Once in the CNS, the spirochetes trigger a localized inflammatory response, which is the direct cause of neurological damage. This inflammation can manifest as meningitis (inflammation of the membranes surrounding the brain) or encephalitis (inflammation of the brain tissue). The resulting swelling and immune activity disrupt normal neural signaling, creating an irritable environment that lowers the seizure threshold. The physical damage can also involve inflammation of the blood vessels, known as cerebral vasculitis. These focal lesions, combined with general inflammation, cause abnormal electrical discharges that precede a seizure event.
Evaluating the Causal Link to Seizures and Epilepsy
Medical literature confirms that seizures are a possible presentation of neuroborreliosis, often occurring early in the course of the infection. These events are classified as acute symptomatic seizures, meaning they are a direct consequence of the active infection and associated inflammation. Case reports highlight that seizures, such as generalized tonic-clonic episodes, can be the initial recognized symptom of neuroborreliosis.
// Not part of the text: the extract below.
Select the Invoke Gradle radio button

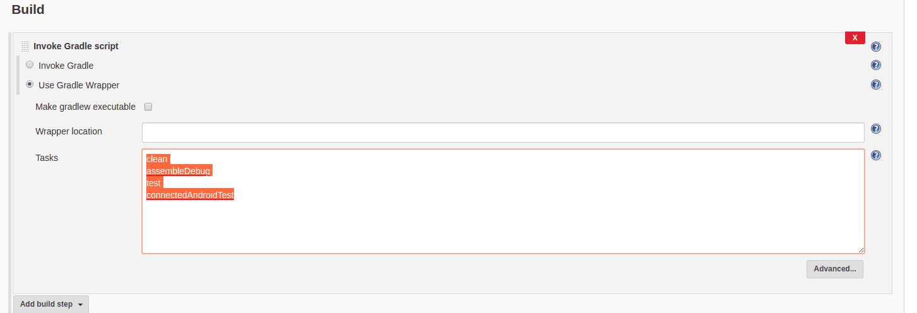(x=30, y=64)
The distinction between an acute seizure and chronic epilepsy is important in the context of Lyme disease. An acute seizure is a temporary event occurring during intense brain irritation, such as active meningitis or encephalitis. Epilepsy, conversely, involves a long-term predisposition to recurrent, unprovoked seizures after the initial trigger has resolved.
Lyme disease is considered a rare, acquired cause of epilepsy, meaning it can leave behind permanent changes in brain tissue that lead to a chronic seizure disorder. However, the majority of neurologic manifestations of Lyme are limited to cranial nerve palsies, meningitis, and radiculoneuropathy. Seizures attributed to active Lyme disease often resolve completely following appropriate antibiotic treatment, suggesting they were symptomatic of the active infection rather than the onset of chronic epilepsy.
Diagnostic Hurdles in Attributing Epilepsy to Lyme
Confirming Lyme disease as the definitive cause of a seizure disorder presents challenges. Seizures are a non-specific symptom that can be caused by numerous conditions, including head trauma, stroke, genetic factors, or other infections, necessitating a thorough differential diagnosis. Because of the low prevalence, major medical guidelines often recommend against routine Lyme disease testing for patients presenting only with new-onset seizures.
A diagnosis of neuroborreliosis requires more than just a positive blood test for Lyme antibodies. The standard for confirming CNS involvement is a spinal tap, or lumbar puncture, to analyze the cerebrospinal fluid (CSF). Clinicians look for signs of inflammation in the CSF, such as an elevated white blood cell count (pleocytosis) and increased protein levels.
The definitive confirmation of neuroborreliosis relies on finding Borrelia-specific intrathecal antibody synthesis, which indicates that the immune system is producing antibodies against the bacteria directly within the CNS. Interpreting Lyme serology is also complicated by the standard two-step testing process and the potential for false positive results due to cross-reactivity with other conditions.
Treatment Strategies for Lyme Associated Seizures
When a seizure disorder is linked to active neuroborreliosis, the treatment approach is two-fold: targeting the underlying infection and managing the seizure activity. The primary step is administering an appropriate course of antibiotics to eliminate the Borrelia burgdorferi spirochete.
For CNS involvement, intravenous (IV) antibiotics are typically favored to ensure sufficient drug concentration crosses the blood-brain barrier. Common regimens include 14 to 21 days of IV ceftriaxone, cefotaxime, or penicillin G. The goal is to rapidly control the infection and reduce the inflammation that is irritating the brain.
In parallel, standard anti-epileptic drugs (AEDs) are used temporarily to prevent further seizures and stabilize the patient. Successful treatment of the neuroborreliosis is often the key to resolving the seizure activity, allowing physicians to gradually reduce or discontinue the anti-epileptic medication over time.